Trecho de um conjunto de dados
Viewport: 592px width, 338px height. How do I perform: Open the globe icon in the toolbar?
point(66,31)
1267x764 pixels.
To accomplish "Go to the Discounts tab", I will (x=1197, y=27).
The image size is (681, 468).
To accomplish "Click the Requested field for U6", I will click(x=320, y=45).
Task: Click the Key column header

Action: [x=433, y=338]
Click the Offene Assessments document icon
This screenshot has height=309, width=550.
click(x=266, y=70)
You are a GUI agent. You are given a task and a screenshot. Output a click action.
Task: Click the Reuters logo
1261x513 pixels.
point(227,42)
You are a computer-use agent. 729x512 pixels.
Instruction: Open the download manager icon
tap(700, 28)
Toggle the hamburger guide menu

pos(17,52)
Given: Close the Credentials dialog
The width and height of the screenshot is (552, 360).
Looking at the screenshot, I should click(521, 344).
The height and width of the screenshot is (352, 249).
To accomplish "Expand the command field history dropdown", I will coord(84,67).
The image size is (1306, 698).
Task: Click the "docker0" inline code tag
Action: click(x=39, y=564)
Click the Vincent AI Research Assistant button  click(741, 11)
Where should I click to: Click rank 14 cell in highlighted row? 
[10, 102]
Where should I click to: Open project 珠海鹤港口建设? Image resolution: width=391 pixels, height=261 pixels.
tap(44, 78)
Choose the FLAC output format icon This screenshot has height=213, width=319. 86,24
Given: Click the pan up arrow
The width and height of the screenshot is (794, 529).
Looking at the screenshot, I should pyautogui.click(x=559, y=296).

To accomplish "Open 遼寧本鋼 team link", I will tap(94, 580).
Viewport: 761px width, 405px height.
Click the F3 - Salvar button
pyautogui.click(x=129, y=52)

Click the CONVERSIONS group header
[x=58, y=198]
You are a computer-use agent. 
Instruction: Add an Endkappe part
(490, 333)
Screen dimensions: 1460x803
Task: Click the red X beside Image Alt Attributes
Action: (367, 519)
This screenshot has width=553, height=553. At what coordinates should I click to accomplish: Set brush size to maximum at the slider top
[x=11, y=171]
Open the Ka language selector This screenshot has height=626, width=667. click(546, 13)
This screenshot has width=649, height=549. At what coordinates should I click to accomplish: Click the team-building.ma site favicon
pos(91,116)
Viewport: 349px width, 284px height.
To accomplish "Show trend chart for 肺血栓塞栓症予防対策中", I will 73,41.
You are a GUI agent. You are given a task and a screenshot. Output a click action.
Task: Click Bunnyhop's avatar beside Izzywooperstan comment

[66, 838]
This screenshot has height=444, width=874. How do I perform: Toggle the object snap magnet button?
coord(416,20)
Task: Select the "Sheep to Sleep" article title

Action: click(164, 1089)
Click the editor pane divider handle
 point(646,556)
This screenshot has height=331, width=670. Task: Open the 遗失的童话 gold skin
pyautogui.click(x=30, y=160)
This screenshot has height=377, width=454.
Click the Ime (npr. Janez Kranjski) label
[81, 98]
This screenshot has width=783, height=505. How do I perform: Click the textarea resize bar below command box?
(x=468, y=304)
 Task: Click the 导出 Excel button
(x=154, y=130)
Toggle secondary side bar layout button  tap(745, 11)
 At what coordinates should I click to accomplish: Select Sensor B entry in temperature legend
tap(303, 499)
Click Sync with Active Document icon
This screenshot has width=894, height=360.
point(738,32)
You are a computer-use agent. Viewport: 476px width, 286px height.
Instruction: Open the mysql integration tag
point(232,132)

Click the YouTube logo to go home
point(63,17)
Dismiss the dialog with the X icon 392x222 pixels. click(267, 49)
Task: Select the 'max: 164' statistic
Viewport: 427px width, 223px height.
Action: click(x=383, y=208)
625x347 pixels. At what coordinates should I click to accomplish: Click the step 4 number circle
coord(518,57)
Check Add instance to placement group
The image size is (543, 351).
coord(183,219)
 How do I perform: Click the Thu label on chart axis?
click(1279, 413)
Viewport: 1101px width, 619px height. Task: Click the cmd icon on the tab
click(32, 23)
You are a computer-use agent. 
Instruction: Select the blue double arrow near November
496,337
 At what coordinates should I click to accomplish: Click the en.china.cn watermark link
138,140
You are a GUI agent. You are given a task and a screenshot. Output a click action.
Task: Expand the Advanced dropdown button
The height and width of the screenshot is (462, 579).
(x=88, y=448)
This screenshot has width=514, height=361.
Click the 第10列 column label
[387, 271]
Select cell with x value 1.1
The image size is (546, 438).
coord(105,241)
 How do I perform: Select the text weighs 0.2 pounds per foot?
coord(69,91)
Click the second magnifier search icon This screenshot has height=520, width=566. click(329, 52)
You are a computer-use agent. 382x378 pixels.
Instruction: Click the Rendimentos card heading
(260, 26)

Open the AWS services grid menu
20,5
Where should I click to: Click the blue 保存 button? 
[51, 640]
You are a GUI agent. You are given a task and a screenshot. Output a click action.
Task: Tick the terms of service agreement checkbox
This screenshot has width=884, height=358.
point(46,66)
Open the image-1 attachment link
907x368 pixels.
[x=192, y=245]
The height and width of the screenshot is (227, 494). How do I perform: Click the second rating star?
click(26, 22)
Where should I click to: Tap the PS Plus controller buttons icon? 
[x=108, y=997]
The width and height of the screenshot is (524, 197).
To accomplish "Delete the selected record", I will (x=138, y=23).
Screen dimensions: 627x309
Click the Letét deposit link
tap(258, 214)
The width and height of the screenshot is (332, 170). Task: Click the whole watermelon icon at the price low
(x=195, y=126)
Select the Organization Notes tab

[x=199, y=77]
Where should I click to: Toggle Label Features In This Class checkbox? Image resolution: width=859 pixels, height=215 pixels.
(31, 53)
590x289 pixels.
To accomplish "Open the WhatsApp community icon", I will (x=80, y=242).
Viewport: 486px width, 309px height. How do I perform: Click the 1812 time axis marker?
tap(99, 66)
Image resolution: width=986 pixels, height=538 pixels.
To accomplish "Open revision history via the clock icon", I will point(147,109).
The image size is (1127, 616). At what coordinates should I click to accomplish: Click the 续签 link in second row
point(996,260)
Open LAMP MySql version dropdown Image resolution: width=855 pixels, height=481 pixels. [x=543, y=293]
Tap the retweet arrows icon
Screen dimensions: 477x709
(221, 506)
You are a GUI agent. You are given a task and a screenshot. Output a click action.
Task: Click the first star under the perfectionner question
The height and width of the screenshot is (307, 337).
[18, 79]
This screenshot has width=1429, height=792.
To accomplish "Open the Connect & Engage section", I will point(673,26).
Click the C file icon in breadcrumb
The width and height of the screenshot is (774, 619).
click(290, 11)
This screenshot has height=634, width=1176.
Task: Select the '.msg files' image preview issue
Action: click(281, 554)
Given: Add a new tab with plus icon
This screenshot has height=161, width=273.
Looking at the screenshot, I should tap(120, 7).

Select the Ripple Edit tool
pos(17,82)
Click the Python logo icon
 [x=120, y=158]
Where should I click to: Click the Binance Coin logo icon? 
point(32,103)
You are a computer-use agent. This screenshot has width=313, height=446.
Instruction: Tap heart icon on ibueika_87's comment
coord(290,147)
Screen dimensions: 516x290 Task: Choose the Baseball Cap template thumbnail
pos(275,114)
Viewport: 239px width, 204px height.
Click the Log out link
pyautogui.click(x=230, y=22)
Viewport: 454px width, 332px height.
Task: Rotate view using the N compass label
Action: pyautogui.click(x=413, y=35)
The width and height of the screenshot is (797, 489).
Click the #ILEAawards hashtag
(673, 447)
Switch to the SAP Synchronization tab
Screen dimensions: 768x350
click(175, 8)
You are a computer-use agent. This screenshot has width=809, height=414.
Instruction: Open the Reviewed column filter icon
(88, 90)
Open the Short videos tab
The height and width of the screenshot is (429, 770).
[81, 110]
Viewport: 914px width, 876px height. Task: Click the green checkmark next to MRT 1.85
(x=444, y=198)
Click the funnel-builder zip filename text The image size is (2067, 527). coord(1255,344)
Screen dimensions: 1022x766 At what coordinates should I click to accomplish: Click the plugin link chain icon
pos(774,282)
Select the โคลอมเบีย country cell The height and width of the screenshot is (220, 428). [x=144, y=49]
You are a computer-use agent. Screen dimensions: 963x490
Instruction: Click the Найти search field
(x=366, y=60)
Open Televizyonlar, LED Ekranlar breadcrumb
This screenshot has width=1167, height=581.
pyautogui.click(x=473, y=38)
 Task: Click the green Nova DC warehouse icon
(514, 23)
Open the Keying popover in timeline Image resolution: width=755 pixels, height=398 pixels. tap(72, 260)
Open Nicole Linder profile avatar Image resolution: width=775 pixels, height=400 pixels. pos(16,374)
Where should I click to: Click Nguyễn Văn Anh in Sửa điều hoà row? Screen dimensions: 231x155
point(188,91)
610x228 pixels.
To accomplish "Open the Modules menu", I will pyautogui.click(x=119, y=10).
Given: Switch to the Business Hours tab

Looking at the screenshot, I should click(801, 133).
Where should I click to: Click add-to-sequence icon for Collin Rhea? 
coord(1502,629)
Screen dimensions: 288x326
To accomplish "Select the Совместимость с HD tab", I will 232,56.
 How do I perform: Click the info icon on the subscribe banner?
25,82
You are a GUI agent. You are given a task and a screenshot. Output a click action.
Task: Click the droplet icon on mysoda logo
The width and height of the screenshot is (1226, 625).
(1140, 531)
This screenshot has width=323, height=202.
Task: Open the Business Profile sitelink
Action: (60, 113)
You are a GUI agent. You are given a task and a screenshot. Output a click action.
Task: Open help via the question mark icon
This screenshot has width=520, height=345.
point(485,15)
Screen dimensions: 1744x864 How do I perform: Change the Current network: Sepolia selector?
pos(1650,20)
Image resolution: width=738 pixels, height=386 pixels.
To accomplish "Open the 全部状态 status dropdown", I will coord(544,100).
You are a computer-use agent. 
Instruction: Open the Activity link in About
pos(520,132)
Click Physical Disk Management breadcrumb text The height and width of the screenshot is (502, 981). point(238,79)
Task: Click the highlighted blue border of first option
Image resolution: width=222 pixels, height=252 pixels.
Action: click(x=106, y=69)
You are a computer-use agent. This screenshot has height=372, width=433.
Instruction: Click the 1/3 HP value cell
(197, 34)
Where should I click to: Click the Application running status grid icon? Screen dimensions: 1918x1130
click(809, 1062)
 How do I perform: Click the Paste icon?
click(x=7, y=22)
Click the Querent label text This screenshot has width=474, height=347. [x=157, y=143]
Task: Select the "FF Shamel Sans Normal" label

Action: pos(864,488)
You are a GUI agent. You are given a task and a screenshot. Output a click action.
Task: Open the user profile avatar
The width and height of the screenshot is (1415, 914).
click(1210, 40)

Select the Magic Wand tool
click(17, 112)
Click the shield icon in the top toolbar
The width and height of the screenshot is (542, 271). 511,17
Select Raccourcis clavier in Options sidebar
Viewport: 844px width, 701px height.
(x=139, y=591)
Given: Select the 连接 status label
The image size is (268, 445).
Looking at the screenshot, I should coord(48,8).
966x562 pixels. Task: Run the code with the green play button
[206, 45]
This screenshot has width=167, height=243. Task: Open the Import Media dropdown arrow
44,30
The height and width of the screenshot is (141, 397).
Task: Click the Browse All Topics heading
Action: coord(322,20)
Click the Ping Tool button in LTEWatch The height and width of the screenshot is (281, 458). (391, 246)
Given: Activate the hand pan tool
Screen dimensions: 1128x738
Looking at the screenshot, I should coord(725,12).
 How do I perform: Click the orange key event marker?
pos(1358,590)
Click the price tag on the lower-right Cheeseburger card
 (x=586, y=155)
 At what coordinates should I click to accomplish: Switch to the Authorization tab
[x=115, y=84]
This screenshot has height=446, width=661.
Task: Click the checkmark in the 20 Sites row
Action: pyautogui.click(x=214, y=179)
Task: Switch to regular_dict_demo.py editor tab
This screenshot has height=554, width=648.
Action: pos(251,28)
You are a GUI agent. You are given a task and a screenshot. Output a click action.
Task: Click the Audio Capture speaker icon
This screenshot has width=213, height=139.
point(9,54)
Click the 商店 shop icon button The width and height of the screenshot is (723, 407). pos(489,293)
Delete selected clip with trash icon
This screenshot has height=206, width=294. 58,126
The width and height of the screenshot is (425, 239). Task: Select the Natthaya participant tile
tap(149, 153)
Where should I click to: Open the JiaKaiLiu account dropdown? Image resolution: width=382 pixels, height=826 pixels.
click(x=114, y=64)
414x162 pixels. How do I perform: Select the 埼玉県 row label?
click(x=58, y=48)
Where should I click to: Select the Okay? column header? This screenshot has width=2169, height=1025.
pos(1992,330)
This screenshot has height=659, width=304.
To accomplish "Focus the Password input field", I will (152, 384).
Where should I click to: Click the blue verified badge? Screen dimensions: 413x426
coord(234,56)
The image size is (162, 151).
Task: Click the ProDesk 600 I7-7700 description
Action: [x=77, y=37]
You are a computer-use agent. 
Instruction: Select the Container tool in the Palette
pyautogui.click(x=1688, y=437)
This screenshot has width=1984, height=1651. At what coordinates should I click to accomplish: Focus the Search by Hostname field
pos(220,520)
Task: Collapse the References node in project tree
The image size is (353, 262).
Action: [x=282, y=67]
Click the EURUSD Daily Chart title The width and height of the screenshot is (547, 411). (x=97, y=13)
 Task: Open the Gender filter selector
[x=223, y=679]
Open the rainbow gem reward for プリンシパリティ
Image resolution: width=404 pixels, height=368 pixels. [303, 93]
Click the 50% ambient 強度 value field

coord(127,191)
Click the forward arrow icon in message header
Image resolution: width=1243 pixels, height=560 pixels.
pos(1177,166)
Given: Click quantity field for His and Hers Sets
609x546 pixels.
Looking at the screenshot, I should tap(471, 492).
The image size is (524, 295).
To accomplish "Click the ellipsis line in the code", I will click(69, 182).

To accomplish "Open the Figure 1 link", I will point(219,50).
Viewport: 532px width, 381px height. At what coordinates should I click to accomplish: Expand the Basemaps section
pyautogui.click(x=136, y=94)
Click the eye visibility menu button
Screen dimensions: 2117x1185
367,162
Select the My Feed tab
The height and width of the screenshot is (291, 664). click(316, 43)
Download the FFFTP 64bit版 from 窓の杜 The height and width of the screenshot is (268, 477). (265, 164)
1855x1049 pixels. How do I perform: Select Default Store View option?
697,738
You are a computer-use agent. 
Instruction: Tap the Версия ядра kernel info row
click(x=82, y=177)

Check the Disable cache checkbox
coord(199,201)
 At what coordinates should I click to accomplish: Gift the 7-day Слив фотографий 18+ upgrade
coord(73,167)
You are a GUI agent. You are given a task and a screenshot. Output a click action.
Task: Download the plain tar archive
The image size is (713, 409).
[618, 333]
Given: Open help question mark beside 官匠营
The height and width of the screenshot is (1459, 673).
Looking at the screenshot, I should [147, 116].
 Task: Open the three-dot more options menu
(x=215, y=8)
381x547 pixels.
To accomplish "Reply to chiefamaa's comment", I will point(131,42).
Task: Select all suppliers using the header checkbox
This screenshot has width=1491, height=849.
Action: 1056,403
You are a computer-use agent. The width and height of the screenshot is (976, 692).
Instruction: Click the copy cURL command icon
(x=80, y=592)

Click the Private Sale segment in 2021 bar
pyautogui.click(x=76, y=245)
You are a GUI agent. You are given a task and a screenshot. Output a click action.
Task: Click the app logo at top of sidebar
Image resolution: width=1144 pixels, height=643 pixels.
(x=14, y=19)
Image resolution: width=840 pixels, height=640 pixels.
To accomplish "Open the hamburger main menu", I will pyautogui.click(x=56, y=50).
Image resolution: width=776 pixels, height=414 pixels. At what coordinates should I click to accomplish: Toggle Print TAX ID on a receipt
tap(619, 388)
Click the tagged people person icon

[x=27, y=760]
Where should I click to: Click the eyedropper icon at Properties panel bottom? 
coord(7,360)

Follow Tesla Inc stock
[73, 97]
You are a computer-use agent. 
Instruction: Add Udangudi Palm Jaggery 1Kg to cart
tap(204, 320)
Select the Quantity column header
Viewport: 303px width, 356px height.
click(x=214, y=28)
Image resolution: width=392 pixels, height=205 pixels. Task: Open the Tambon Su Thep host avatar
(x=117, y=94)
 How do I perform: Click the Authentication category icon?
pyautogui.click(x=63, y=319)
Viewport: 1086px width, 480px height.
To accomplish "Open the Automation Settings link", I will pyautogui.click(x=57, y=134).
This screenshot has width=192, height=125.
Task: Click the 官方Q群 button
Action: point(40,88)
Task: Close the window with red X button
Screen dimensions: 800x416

== Objetivo ==
Reproduza sem nenhuma alteração as linhas dos registros entre a que contém "Select the โคลอมเบีย" e a que contém "Click Physical Disk", incluindo as duas.

== Resposta ==
Select the โคลอมเบีย country cell The height and width of the screenshot is (220, 428). [x=144, y=49]
You are a computer-use agent. Screen dimensions: 963x490
Instruction: Click the Найти search field
(x=366, y=60)
Open Televizyonlar, LED Ekranlar breadcrumb
This screenshot has width=1167, height=581.
pyautogui.click(x=473, y=38)
 Task: Click the green Nova DC warehouse icon
(514, 23)
Open the Keying popover in timeline Image resolution: width=755 pixels, height=398 pixels. tap(72, 260)
Open Nicole Linder profile avatar Image resolution: width=775 pixels, height=400 pixels. pos(16,374)
Where should I click to: Click Nguyễn Văn Anh in Sửa điều hoà row? Screen dimensions: 231x155
point(188,91)
610x228 pixels.
To accomplish "Open the Modules menu", I will pyautogui.click(x=119, y=10).
Given: Switch to the Business Hours tab

Looking at the screenshot, I should click(801, 133).
Where should I click to: Click add-to-sequence icon for Collin Rhea? 
coord(1502,629)
Screen dimensions: 288x326
To accomplish "Select the Совместимость с HD tab", I will 232,56.
 How do I perform: Click the info icon on the subscribe banner?
25,82
You are a GUI agent. You are given a task and a screenshot. Output a click action.
Task: Click the droplet icon on mysoda logo
The width and height of the screenshot is (1226, 625).
(1140, 531)
This screenshot has width=323, height=202.
Task: Open the Business Profile sitelink
Action: (60, 113)
You are a GUI agent. You are given a task and a screenshot. Output a click action.
Task: Open help via the question mark icon
This screenshot has width=520, height=345.
point(485,15)
Screen dimensions: 1744x864 How do I perform: Change the Current network: Sepolia selector?
pos(1650,20)
Image resolution: width=738 pixels, height=386 pixels.
To accomplish "Open the 全部状态 status dropdown", I will coord(544,100).
You are a computer-use agent. 
Instruction: Open the Activity link in About
pos(520,132)
Click Physical Disk Management breadcrumb text The height and width of the screenshot is (502, 981). point(238,79)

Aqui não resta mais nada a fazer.